- WORK REQUEST: Give back the full data, unchanged and complete.

- LISTED ENTRIES:
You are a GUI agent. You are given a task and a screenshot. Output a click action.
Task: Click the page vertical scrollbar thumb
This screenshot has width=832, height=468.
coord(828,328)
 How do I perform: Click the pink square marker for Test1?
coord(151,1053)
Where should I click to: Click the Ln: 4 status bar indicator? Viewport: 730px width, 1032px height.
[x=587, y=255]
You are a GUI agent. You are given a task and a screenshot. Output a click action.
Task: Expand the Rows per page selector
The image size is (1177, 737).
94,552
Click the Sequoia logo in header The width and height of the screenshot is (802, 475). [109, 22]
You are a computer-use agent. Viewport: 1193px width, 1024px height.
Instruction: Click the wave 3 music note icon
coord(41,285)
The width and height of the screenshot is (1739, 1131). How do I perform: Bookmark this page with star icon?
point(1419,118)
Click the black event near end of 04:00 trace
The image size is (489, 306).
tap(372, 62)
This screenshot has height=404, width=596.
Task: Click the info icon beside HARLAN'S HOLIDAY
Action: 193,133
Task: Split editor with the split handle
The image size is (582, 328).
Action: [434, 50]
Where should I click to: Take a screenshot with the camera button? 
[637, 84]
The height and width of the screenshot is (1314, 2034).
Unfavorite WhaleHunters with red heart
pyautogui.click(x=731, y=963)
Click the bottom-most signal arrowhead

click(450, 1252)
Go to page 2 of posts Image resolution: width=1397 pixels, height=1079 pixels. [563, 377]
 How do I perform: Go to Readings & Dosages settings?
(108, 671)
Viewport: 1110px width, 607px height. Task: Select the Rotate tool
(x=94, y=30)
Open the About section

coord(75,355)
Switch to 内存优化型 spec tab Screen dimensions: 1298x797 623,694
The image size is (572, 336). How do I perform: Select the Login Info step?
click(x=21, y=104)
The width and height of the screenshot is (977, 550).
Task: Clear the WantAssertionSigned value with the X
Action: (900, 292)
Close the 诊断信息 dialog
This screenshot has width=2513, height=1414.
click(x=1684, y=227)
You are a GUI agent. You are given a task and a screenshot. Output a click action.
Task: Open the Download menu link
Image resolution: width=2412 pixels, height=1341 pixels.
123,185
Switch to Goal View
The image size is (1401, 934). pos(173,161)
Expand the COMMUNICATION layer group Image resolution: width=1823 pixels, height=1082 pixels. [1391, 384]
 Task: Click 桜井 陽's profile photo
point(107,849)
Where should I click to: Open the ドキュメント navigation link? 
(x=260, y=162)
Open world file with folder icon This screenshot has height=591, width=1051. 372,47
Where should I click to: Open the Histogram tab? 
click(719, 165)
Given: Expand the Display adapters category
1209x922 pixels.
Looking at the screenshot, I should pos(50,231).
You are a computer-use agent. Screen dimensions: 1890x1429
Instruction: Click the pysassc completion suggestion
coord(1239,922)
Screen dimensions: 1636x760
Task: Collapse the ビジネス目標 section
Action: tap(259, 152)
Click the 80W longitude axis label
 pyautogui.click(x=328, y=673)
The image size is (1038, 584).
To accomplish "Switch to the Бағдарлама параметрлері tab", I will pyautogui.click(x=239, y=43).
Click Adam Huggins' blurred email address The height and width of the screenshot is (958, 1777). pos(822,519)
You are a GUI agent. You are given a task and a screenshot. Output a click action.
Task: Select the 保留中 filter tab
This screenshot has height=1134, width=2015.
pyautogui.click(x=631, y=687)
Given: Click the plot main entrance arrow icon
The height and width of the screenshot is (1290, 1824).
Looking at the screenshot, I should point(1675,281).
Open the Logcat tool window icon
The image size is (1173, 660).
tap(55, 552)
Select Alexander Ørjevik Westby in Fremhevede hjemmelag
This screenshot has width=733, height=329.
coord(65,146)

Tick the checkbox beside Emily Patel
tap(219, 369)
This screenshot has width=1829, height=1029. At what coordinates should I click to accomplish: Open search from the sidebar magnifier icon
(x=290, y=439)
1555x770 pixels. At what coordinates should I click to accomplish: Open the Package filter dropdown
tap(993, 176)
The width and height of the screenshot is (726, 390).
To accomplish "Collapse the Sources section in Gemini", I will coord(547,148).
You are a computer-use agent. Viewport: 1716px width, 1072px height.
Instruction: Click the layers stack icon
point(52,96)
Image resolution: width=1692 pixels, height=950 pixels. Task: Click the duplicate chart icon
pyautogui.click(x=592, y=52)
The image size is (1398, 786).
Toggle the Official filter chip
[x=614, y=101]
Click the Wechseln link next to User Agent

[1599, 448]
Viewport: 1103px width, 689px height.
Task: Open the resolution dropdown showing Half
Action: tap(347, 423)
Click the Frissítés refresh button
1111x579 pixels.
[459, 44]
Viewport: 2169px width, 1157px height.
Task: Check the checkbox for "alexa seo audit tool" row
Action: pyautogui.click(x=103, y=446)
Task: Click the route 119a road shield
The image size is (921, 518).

- REPLY TO THE TASK:
You are a GUI agent. You are given a task and a screenshot. Output a click action.
Task: Click the page vertical scrollbar thumb
This screenshot has width=832, height=468.
coord(828,328)
 How do I perform: Click the pink square marker for Test1?
coord(151,1053)
Where should I click to: Click the Ln: 4 status bar indicator? Viewport: 730px width, 1032px height.
[x=587, y=255]
You are a GUI agent. You are given a task and a screenshot. Output a click action.
Task: Expand the Rows per page selector
The image size is (1177, 737).
94,552
Click the Sequoia logo in header The width and height of the screenshot is (802, 475). [109, 22]
You are a computer-use agent. Viewport: 1193px width, 1024px height.
Instruction: Click the wave 3 music note icon
coord(41,285)
The width and height of the screenshot is (1739, 1131). How do I perform: Bookmark this page with star icon?
point(1419,118)
Click the black event near end of 04:00 trace
The image size is (489, 306).
tap(372, 62)
This screenshot has height=404, width=596.
Task: Click the info icon beside HARLAN'S HOLIDAY
Action: 193,133
Task: Split editor with the split handle
The image size is (582, 328).
Action: [434, 50]
Where should I click to: Take a screenshot with the camera button? 
[637, 84]
The height and width of the screenshot is (1314, 2034).
Unfavorite WhaleHunters with red heart
pyautogui.click(x=731, y=963)
Click the bottom-most signal arrowhead

click(450, 1252)
Go to page 2 of posts Image resolution: width=1397 pixels, height=1079 pixels. [563, 377]
 How do I perform: Go to Readings & Dosages settings?
(108, 671)
Viewport: 1110px width, 607px height. Task: Select the Rotate tool
(x=94, y=30)
Open the About section

coord(75,355)
Switch to 内存优化型 spec tab Screen dimensions: 1298x797 623,694
The image size is (572, 336). How do I perform: Select the Login Info step?
click(x=21, y=104)
The width and height of the screenshot is (977, 550).
Task: Clear the WantAssertionSigned value with the X
Action: (900, 292)
Close the 诊断信息 dialog
This screenshot has width=2513, height=1414.
click(x=1684, y=227)
You are a GUI agent. You are given a task and a screenshot. Output a click action.
Task: Open the Download menu link
Image resolution: width=2412 pixels, height=1341 pixels.
123,185
Switch to Goal View
The image size is (1401, 934). pos(173,161)
Expand the COMMUNICATION layer group Image resolution: width=1823 pixels, height=1082 pixels. [1391, 384]
 Task: Click 桜井 陽's profile photo
point(107,849)
Where should I click to: Open the ドキュメント navigation link? 
(x=260, y=162)
Open world file with folder icon This screenshot has height=591, width=1051. 372,47
Where should I click to: Open the Histogram tab? 
click(719, 165)
Given: Expand the Display adapters category
1209x922 pixels.
Looking at the screenshot, I should pos(50,231).
You are a computer-use agent. Screen dimensions: 1890x1429
Instruction: Click the pysassc completion suggestion
coord(1239,922)
Screen dimensions: 1636x760
Task: Collapse the ビジネス目標 section
Action: tap(259, 152)
Click the 80W longitude axis label
 pyautogui.click(x=328, y=673)
The image size is (1038, 584).
To accomplish "Switch to the Бағдарлама параметрлері tab", I will pyautogui.click(x=239, y=43).
Click Adam Huggins' blurred email address The height and width of the screenshot is (958, 1777). pos(822,519)
You are a GUI agent. You are given a task and a screenshot. Output a click action.
Task: Select the 保留中 filter tab
This screenshot has height=1134, width=2015.
pyautogui.click(x=631, y=687)
Given: Click the plot main entrance arrow icon
The height and width of the screenshot is (1290, 1824).
Looking at the screenshot, I should point(1675,281).
Open the Logcat tool window icon
The image size is (1173, 660).
tap(55, 552)
Select Alexander Ørjevik Westby in Fremhevede hjemmelag
This screenshot has width=733, height=329.
coord(65,146)

Tick the checkbox beside Emily Patel
tap(219, 369)
This screenshot has width=1829, height=1029. At what coordinates should I click to accomplish: Open search from the sidebar magnifier icon
(x=290, y=439)
1555x770 pixels. At what coordinates should I click to accomplish: Open the Package filter dropdown
tap(993, 176)
The width and height of the screenshot is (726, 390).
To accomplish "Collapse the Sources section in Gemini", I will coord(547,148).
You are a computer-use agent. Viewport: 1716px width, 1072px height.
Instruction: Click the layers stack icon
point(52,96)
Image resolution: width=1692 pixels, height=950 pixels. Task: Click the duplicate chart icon
pyautogui.click(x=592, y=52)
The image size is (1398, 786).
Toggle the Official filter chip
[x=614, y=101]
Click the Wechseln link next to User Agent

[1599, 448]
Viewport: 1103px width, 689px height.
Task: Open the resolution dropdown showing Half
Action: tap(347, 423)
Click the Frissítés refresh button
1111x579 pixels.
[459, 44]
Viewport: 2169px width, 1157px height.
Task: Check the checkbox for "alexa seo audit tool" row
Action: pyautogui.click(x=103, y=446)
Task: Click the route 119a road shield
The image size is (921, 518).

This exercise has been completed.